At trade-in time, the survey found only 21% of younger vehicle buyers had a good idea of the value of their vehicle, while 40% of those participants 55 and older suggested they had good knowledge of what their trade-in was worth. 

Sufficed to say, Canadian Black Book stressed the older generation are far more likely to have traded-in a vehicle at 63% of those respondents, compared to only 29% of those participants from the youngest group. 

“This directly correlates to experience in the market and why the industry needs to treat these consumers differently, in how they market, sell and service them along the ownership journey,” said Brian Murphy, vice president of research and editorial at Canadian Black Book.

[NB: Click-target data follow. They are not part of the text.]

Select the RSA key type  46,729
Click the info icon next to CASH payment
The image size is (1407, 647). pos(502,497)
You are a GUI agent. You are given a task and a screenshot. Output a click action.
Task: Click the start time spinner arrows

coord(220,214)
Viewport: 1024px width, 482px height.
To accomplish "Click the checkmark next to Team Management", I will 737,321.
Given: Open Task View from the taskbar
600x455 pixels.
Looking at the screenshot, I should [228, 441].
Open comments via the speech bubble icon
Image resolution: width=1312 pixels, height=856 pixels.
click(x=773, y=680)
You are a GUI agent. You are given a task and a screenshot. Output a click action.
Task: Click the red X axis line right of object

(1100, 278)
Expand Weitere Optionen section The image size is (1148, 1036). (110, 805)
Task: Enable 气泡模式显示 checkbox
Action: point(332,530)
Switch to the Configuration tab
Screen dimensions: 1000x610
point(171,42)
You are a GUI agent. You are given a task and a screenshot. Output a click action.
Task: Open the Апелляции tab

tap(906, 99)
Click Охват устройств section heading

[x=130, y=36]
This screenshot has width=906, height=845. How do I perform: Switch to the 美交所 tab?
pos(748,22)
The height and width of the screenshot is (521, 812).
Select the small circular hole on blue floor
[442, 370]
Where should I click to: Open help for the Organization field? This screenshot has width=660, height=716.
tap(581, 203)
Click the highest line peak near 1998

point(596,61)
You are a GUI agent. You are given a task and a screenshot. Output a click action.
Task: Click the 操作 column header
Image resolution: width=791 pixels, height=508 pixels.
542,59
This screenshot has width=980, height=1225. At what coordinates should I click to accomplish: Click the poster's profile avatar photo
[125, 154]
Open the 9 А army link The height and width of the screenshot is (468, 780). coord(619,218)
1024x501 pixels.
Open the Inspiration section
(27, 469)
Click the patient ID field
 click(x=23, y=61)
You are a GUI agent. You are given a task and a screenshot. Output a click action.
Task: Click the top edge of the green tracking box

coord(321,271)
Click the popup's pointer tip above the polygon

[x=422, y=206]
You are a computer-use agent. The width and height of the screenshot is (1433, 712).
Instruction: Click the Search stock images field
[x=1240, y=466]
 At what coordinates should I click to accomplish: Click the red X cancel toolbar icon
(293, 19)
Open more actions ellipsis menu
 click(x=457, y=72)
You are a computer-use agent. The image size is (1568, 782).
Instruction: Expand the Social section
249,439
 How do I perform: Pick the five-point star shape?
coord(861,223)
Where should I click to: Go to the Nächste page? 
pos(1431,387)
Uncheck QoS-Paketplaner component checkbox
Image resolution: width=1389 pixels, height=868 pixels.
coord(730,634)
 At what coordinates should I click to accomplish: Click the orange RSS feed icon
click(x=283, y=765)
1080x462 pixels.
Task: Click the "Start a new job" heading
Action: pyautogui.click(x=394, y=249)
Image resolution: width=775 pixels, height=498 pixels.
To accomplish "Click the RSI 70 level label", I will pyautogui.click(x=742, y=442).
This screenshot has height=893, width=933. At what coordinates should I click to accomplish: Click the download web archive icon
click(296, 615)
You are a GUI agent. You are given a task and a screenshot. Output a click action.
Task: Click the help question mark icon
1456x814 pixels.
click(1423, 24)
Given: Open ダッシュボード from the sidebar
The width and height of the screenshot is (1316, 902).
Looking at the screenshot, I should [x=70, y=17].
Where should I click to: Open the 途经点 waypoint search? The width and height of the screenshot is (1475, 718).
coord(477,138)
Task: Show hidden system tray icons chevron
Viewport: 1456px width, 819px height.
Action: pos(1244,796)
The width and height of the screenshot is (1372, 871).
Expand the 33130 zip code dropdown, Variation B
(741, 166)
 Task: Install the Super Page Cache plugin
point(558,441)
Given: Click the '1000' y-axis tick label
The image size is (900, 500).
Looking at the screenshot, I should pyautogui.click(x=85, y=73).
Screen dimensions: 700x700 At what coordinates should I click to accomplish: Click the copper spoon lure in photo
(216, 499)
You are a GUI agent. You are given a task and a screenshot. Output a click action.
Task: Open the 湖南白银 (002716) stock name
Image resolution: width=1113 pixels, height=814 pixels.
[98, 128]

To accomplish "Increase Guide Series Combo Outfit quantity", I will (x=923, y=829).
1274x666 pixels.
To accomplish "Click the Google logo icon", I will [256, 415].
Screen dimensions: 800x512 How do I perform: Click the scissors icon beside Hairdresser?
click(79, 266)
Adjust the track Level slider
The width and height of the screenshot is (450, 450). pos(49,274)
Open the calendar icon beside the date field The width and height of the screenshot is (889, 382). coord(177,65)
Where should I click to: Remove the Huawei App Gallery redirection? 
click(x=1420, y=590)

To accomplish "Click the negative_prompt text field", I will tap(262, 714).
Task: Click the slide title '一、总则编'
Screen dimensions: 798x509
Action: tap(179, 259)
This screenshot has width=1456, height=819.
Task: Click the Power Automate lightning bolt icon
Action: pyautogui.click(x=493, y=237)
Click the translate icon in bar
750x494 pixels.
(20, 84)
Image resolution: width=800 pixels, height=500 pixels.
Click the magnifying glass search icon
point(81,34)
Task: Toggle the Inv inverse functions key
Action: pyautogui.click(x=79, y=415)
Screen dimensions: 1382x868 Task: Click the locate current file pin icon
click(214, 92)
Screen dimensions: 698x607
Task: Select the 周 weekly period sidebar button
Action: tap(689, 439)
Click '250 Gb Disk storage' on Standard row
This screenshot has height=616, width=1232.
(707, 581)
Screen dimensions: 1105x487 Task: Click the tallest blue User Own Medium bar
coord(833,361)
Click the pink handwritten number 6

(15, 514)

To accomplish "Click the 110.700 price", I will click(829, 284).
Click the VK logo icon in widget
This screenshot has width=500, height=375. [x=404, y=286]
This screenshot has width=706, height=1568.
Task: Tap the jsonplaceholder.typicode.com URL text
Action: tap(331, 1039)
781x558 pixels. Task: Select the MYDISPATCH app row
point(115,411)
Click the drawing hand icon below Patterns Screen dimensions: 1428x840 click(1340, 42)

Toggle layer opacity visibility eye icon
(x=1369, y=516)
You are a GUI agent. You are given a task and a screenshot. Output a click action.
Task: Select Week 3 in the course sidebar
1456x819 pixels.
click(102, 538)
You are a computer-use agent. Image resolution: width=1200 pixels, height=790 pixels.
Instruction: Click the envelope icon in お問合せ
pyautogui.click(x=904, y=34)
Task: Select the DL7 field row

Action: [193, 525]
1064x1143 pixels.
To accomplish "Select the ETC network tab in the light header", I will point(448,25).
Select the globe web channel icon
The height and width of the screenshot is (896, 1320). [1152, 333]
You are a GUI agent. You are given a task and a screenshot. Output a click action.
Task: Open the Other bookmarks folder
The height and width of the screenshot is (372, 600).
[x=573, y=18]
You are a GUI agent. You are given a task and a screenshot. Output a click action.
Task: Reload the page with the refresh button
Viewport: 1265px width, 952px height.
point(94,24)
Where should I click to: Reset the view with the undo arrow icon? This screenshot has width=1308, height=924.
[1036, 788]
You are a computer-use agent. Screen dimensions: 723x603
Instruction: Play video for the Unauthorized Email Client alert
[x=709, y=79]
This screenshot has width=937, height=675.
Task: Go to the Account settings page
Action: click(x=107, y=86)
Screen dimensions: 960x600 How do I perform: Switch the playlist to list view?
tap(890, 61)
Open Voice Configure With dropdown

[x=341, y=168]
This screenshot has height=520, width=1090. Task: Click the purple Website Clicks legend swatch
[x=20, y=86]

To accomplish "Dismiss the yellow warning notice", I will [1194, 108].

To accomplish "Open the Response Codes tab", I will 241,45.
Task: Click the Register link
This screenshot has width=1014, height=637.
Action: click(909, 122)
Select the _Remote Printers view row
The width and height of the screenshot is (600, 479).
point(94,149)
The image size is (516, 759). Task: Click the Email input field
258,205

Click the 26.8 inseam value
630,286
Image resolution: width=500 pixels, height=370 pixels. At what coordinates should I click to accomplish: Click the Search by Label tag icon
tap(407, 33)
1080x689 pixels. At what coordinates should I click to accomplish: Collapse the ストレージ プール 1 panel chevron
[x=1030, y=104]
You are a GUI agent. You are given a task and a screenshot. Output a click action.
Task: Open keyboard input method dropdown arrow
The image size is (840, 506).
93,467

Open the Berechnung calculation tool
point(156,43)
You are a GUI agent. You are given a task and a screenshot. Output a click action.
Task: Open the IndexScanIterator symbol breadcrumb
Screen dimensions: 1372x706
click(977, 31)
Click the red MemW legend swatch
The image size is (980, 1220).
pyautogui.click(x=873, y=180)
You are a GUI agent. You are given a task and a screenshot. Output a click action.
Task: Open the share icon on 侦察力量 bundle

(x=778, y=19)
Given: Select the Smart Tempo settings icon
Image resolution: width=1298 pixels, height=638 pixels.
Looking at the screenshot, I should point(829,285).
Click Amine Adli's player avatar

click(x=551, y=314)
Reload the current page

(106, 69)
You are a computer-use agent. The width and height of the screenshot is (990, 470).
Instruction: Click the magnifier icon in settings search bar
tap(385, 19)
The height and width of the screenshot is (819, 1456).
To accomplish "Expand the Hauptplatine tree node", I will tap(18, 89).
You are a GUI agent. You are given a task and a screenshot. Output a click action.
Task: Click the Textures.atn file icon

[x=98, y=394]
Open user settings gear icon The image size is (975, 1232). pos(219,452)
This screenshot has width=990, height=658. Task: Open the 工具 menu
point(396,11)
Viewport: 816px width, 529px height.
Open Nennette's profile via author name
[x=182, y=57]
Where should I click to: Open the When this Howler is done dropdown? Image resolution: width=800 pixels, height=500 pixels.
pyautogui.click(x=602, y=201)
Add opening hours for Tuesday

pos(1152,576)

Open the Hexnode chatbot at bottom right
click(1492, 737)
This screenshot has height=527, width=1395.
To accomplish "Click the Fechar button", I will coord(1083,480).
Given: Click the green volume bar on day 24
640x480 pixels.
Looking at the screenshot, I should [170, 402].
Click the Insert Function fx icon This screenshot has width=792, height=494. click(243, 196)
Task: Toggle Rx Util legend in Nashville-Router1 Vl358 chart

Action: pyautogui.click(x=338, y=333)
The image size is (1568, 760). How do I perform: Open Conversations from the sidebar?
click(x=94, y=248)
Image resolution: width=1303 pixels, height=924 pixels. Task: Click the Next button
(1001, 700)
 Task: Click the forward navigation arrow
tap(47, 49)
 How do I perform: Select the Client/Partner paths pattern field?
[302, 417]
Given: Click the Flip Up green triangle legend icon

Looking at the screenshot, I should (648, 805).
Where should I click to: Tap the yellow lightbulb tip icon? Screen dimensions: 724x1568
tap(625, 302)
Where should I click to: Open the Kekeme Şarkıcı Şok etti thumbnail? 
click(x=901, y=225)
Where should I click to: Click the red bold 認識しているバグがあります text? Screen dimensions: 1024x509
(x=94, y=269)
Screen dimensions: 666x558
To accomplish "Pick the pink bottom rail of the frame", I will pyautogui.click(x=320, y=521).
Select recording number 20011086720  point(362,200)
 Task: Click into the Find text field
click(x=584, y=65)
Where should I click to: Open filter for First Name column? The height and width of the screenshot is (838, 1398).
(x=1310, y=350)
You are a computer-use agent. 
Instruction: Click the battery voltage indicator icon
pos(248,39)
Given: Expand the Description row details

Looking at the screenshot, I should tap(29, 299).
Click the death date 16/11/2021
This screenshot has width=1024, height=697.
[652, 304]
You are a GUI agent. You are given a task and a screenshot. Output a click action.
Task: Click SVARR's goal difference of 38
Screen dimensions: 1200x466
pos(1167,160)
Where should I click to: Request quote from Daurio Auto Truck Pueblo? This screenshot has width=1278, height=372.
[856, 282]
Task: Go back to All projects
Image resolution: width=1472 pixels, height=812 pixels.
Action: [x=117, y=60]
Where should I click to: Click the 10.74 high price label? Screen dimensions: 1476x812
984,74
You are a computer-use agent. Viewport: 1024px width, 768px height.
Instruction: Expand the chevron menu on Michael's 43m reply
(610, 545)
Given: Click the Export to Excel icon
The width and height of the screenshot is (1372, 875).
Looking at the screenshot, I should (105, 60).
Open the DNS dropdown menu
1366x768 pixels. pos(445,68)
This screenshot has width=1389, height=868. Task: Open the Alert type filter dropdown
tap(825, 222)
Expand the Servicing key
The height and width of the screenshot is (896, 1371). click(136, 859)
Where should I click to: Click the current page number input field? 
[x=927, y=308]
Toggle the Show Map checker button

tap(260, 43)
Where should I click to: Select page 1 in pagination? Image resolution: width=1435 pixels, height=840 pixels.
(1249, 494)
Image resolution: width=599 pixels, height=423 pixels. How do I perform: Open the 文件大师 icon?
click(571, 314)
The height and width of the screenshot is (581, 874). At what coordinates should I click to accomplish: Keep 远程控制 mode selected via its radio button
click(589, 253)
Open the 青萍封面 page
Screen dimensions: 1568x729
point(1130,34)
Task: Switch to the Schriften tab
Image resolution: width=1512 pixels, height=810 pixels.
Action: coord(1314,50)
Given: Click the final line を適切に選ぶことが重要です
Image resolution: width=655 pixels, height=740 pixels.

Canadian Black Book went on to mention gender and age also bear some major discrepancies as it relates to the acceptance of alternate energy vehicles.

If fuel prices were to increase $0.25, the survey indicated men are more likely to consider an alternate energy vehicle at 58%, while only 38% of women would be likely to choose the greener option. 

The results also noted the younger a vehicle owner is, the more likely they would consider these vehicles as 58% of participants age 18 to 34 said they would, much higher than the 35-54 age bracket (48%) and 55 and older segment (40%).

When it comes to financing, Canadian Black Book saw a similar storyline where younger vehicle owners are more likely to hold a loan with the 35-54 age bracket coming in highest at 37%. The oldest bracket registered at just 23%.

From a gender perspective, 34% of men hold auto loans compared to 28% of women. 

As expected, Canadian Black Book learned that income range and level of education directly influences the purchase decision of whether to buy new or used.

The survey showed 65% of participants with university educations and the same number of individuals in a household making more than $100,00 per year buy new vehicles. Conversely, only 36% of those surveyed in households making less than $40,000 annually intend to buy new.

In terms of gender, six in 10 men are likely to buy new versus 52% of women.

“Many of these trends might be what you would expect to see, however, seeing the actual numbers could serve as an eye opener and help determine strategies for OEMs and dealers moving forward,” Murphy said.

Ipsos conducted between the poll on December 21-24 on behalf of Canadian Black Book. For this survey, a sample of 1,250 Canadians aged 18 and older was interviewed.